Manufacturing Industry

ASIC to spear Prominet offering

Electronic News, Feb 3, 1997 by Cynthia Bournellis

Westboro, Mass.--One-year after its incorporation, Gigabit Ethernet start-up Prominet Corp. has completed initial development of its Cajun Switch Core, a set of three chips which will be the foundation for the company's new family of upcoming networking switches.

The Cajun Switch Core consists of three application-specific ASICs. The first is a switching engine that supports an aggregate switching capacity in excess of 20 gigabits per second and 40Gps of backplane capacity, more than 10GB ports or 100 Fast Ethernet Ports, fault-tolerant switching elements and non-blocking performance. Non-blocking is a function the company said will help customers lower networking costs.

"Most companies are putting more ports on a switch than it is capable of supporting," said Prominet co-founder and CEO Menachem Abraham. "When this happens, the switch becomes oversubscribed or blocked. And in a switch that is oversubscribed, there is still some amount of sharing. Our non-blocking design has enough inside switching capacity so that we don't have to put more ports on a switch than it is able to support. This way, you can have multiple simultaneous conversations without interfering with one another." He said this architecture is one answer to resolving network bottlenecks.

The second component in Cajun is a queue management engine, which supports prioritized CoS (class of service) switching with multiple queues; multicast buffering and forwarding; and active intelligent backpressure for Full Duplex and Half Duplex transmissions. Finally, the high-speed forwarding engine component supports the IEEE 802.1Q virtual local area network tagging formats, as well as dynamic multicast switching for TCP/IP.

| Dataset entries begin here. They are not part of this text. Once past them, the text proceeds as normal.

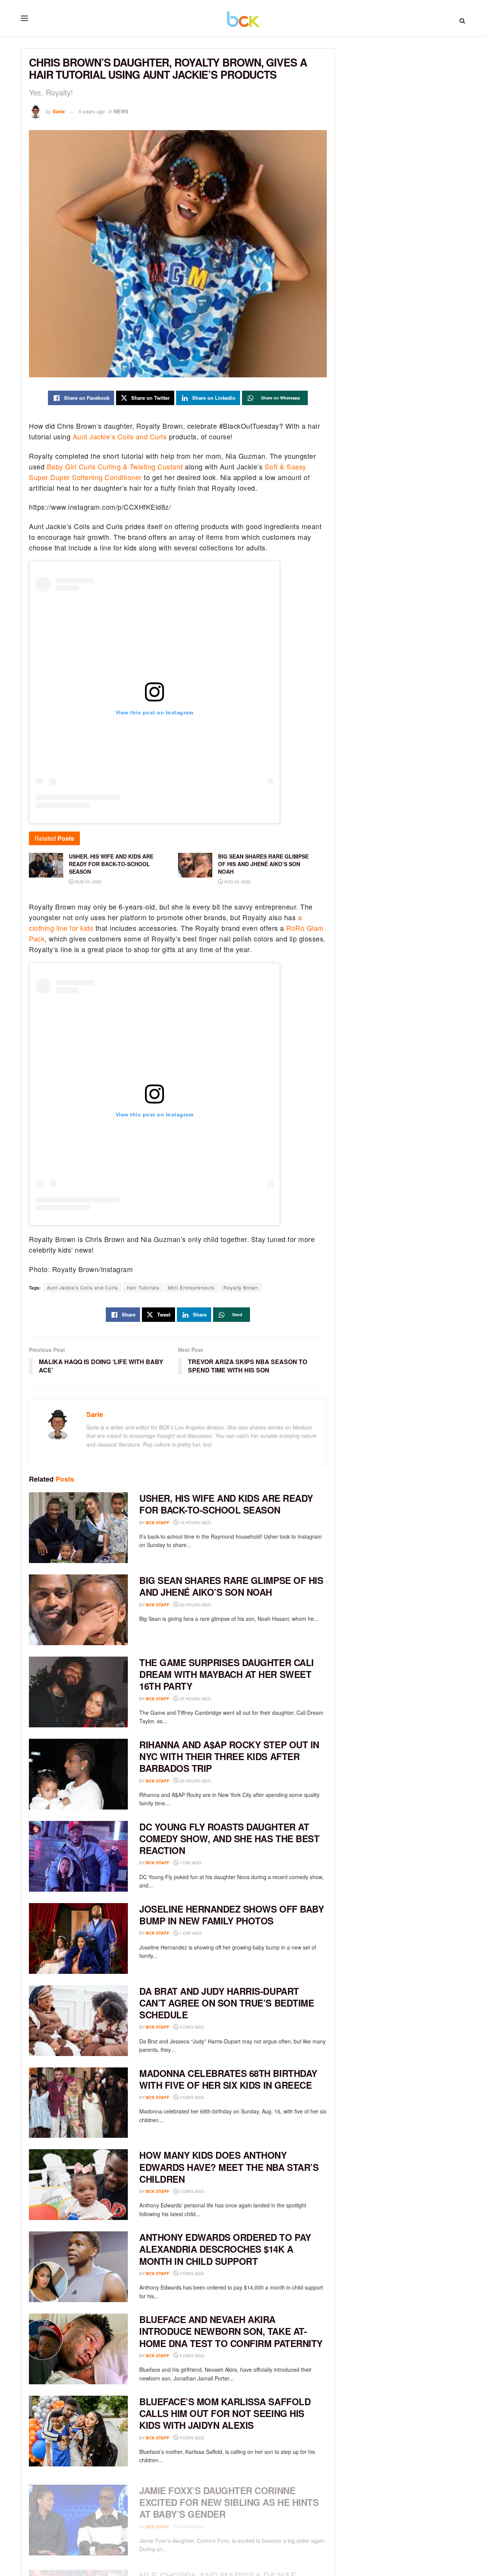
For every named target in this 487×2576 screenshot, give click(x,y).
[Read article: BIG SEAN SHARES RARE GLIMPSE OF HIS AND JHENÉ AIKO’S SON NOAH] (78, 1609)
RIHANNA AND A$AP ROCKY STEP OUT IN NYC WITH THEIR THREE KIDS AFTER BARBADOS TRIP (229, 1756)
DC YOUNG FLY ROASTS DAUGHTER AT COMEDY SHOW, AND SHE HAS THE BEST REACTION (229, 1838)
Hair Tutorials (143, 1287)
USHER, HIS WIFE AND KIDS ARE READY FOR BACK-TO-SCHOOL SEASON (226, 1504)
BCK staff (157, 1522)
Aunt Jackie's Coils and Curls (82, 1287)
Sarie (59, 111)
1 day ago (190, 1862)
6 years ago (92, 111)
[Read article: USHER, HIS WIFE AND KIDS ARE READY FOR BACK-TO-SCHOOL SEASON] (78, 1527)
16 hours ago (194, 1522)
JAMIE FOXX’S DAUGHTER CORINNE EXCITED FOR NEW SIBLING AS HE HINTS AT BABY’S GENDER (228, 2495)
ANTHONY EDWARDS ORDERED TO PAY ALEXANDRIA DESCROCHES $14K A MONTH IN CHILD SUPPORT (225, 2249)
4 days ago (191, 2355)
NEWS (121, 111)
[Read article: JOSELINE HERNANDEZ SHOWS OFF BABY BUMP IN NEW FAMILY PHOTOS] (78, 1938)
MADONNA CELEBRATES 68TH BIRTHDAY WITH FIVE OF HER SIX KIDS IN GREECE (228, 2079)
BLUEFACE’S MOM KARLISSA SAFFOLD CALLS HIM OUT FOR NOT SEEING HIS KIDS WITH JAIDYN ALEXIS (224, 2413)
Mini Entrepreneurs (191, 1287)
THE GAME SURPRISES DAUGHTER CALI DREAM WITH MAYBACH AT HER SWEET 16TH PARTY (226, 1674)
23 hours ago (194, 1698)
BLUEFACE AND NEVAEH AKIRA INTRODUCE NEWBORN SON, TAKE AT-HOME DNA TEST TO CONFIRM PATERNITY (231, 2331)
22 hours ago (194, 1604)
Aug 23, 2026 (87, 881)
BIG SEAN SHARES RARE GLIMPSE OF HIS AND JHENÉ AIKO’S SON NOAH (231, 1586)
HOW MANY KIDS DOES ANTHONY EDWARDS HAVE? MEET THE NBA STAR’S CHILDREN (228, 2166)
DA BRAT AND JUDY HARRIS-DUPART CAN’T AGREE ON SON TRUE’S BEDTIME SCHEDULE (226, 2002)
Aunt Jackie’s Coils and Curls (120, 436)
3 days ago (191, 2027)
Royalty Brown (240, 1287)
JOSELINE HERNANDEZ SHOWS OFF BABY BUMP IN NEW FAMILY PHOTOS (231, 1914)
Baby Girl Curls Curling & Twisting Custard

The Cajun Switch Core is being designed in-house, because the expertise required to design silicon for this emerging market hasn't filtered out into the mainstream, said Mr. Abraham, who added that Prominet has no plans to license its ASIC technology.

Prominet is just one of more than 20 start-ups focusing on Gigabit Ethernet. Others such as Rapid City Communications and Granite Systems (the latter of which was acquired by Cisco Systems last year) are all racing to introduce products this spring at Networld Interop in Las Vegas. Prominet wouldn't comment on whether or not it will demo its boxes at the show, but the company said it is confident its efforts are in line with the competition's. "Based on talks with OEMs, we think we are on top of or ahead of our competitors in our development cycle...and things are on schedule," said Tim Lieto, VP of sales and marketing at Prominet.

Prominet will begin shipping switches later this year, with the first product being a gigabit switch for the campus environment. Subsequent products include a scaleable gigabit multilayer switch for local area networks and a 10Base-T, 100Base-T and 1000Base-T stackable modular hybrid unit.

Also this year, Prominet will acquire a second round of funding. The company received $6 million in venture capital last spring.